By creating a local brand of eggs with a specially developed feed, Sunnmørsegg quickly gained renown in the local area. Through features in regional newspapers and being accepted into the largest grocery chains, the Sunnmørsegg label became a common sight in the area. Their particular design: a bright yellow carton with picturesque landscapes on the front, along with a purple field for their white-lettered logo.
“We hit a nerve,” Haram says. “Local produce and genuine products are popular at the moment. But we also knew that by letting people get to know and try the products, we could turn them into returning customers.”
This led to creative ways of getting the word out to the consumers. Haram, donning a bright yellow and purple jacket and a cowboy hat, cemented the visual appearance of the brand through appearances on national and regional TV. Still, letting people taste their products was the most crucial part of their PR. Their efforts have resulted in five egg producers currently being involved in the brand and a presence in nearly all regional shops. The success also led to requests from hotels, restaurants and canteens, taking the brand further into the country.
Bringing Sunnmørsegg to Zanzibar
But the journey of Sunnmørsegg didn’t stop there. Having already established the product as ‘the egg with the brightest yellow yoke’, Haram, while sitting in his car in a parking lot, received a phone call from an unknown number. The man introduced himself and told Haram about Zanzibar, the African island in Tanzania’s archipelago – with a thriving tourist industry but also harsh poverty among the locals.
The man told Haram that locally produced eggs in Zanzibar had a bright white yoke. This was perceived as unappealing to the hotel guests and tourists, leading to the hotels often importing eggs from mainland Tanganyika, South Africa or even Europe to meet the demand. “He asked me if I wanted to join him on an adventure in Zanzibar, and I said yes instantly,” Haram laughs. “I don’t think he was expecting that, but there’s only so many times you’re offered that kind of adventure in your lifetime.”
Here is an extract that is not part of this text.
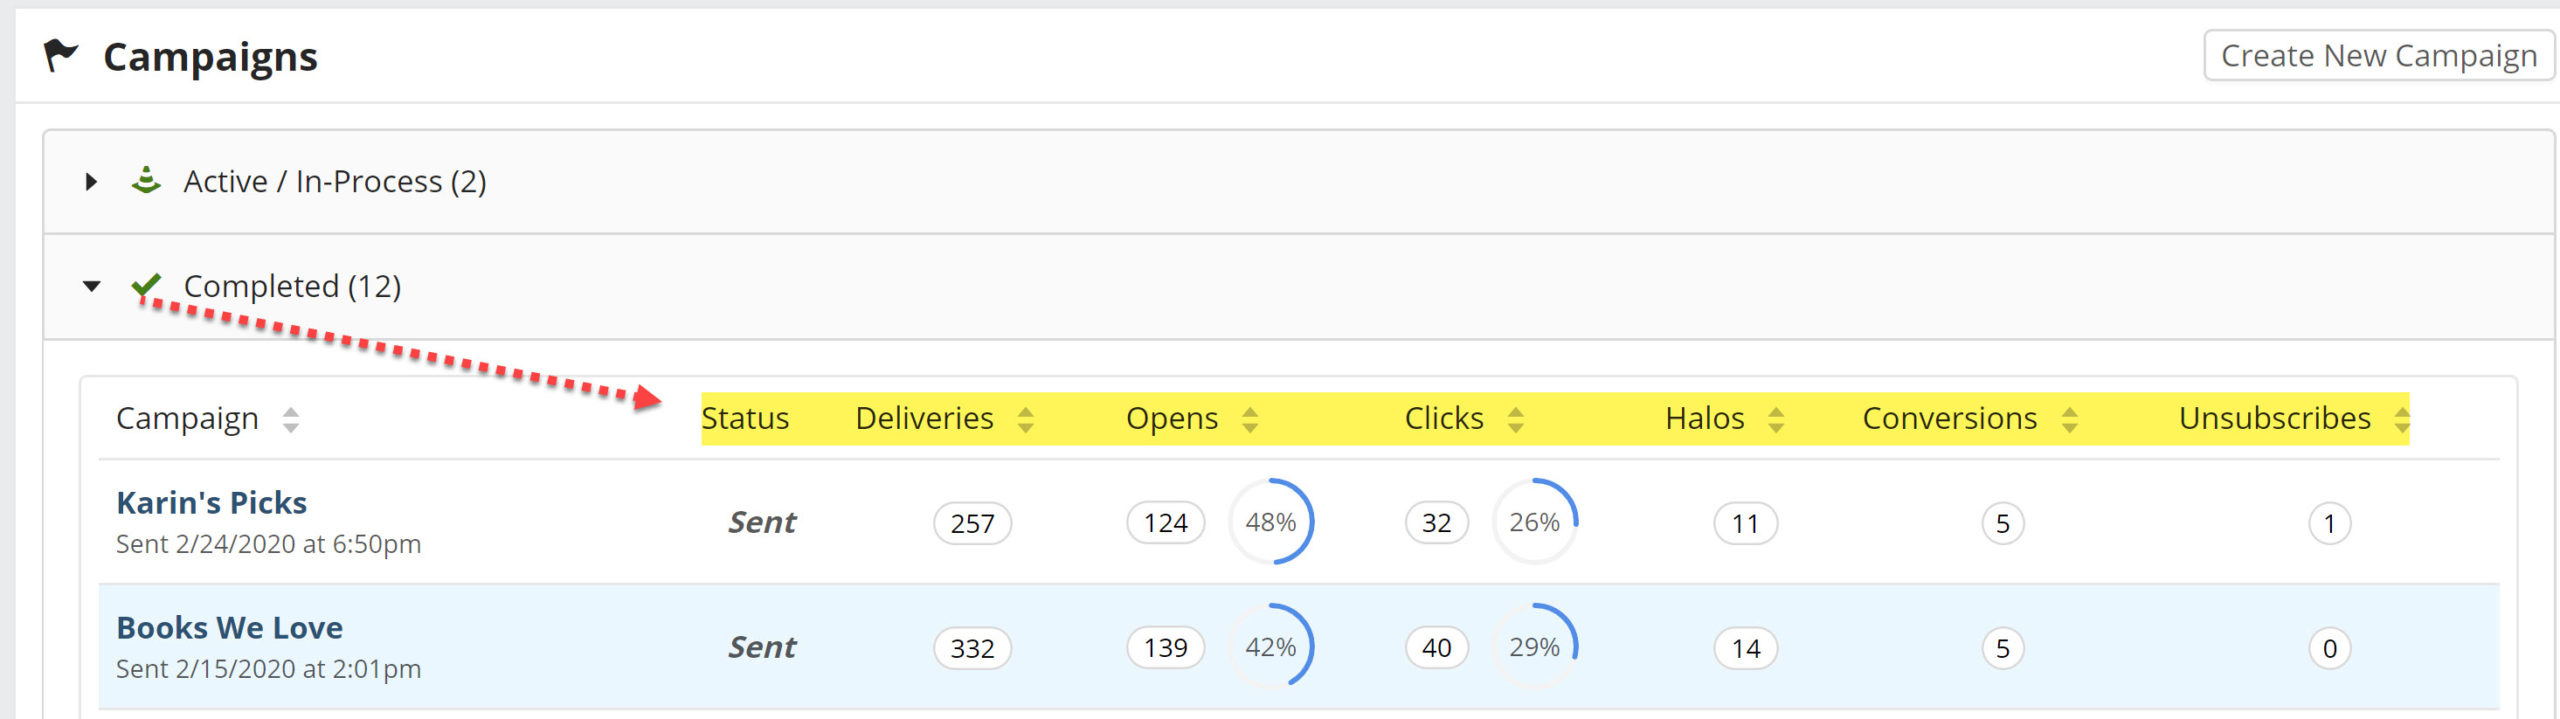2560x719 pixels.
Task: Collapse the Completed section triangle
Action: [92, 286]
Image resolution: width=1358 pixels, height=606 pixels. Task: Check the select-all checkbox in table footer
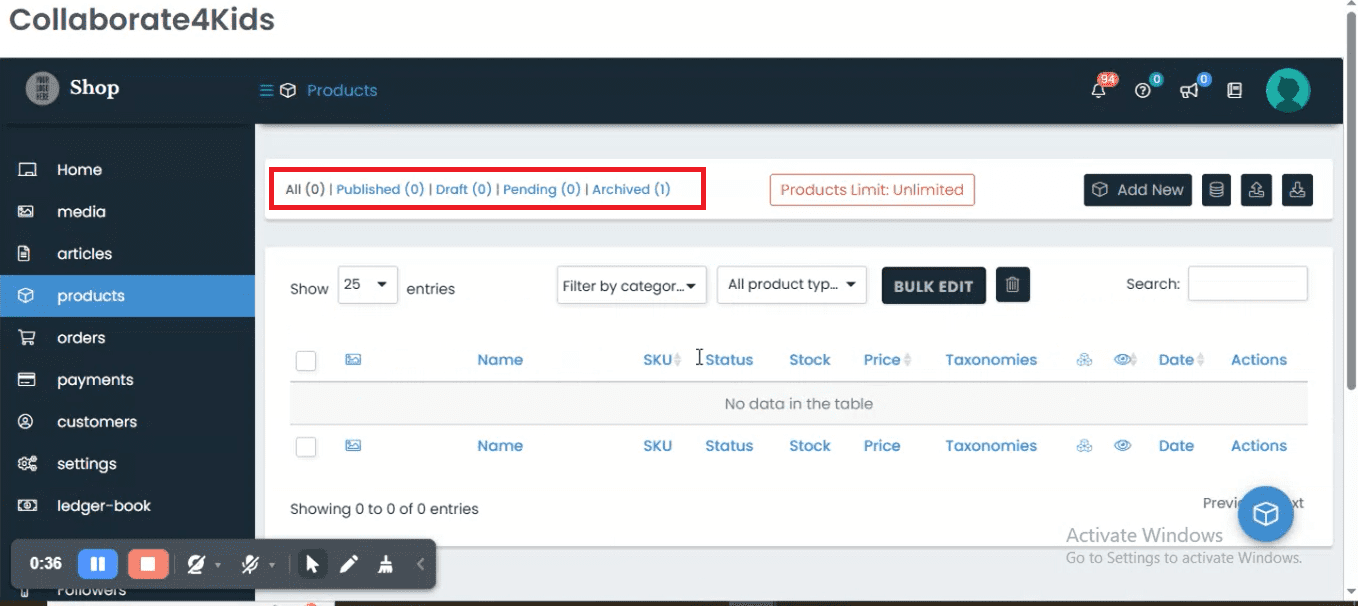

Six months later, Haram travelled on a research trip to Zanzibar, tried the white-yoke eggs and had to admit that they were indeed not very appealing. They visited villages and looked at the local egg production. What followed was two years of planning, leading to a collaboration with The Royal Norwegian Society for Development, which has carried out aid work in Africa for over 40 years. Together, they mapped the demand and interest in Zanzibar, prepared applications and paperwork and built a detailed business plan. Their vision was to build farms, run training and mentoring programs, hire local women and youths to work there, and bring nutritious eggs to the local area and its tourists.
In 2019, they bought a plot of land in Bwejuu and finally started building their first farm. Currently, they have five hen houses up and running. “As of today, we have approximately 7,500 egg-producing hens,” Haram says, “but we’re currently buying more. In a couple of months, the number will be 10,000. Then the gated farm will be fully functioning with 19 employees and contain administration offices, guards and staff housing.”
Sustainable aid for the local community
Ideally, Sunnmørsegg would also build smaller-scale farms for locals, but there is a difficult road with many roadblocks ahead. In the meantime, they’re looking for other ways to help the locals. One such way appeared on its own when a local woman came by asking for help to feed her family. She was offered the opportunity to buy eggs at a low price, which she could then boil, dip in salt, and sell to locals. Soon, the lady was regularly returning for more eggs, for which she paid in cash. This had become her way of feeding her family and equalled a full day of standard pay. Today, 11 women and youths regularly buy eggs to boil and sell in the local village, creating their own sustainable careers.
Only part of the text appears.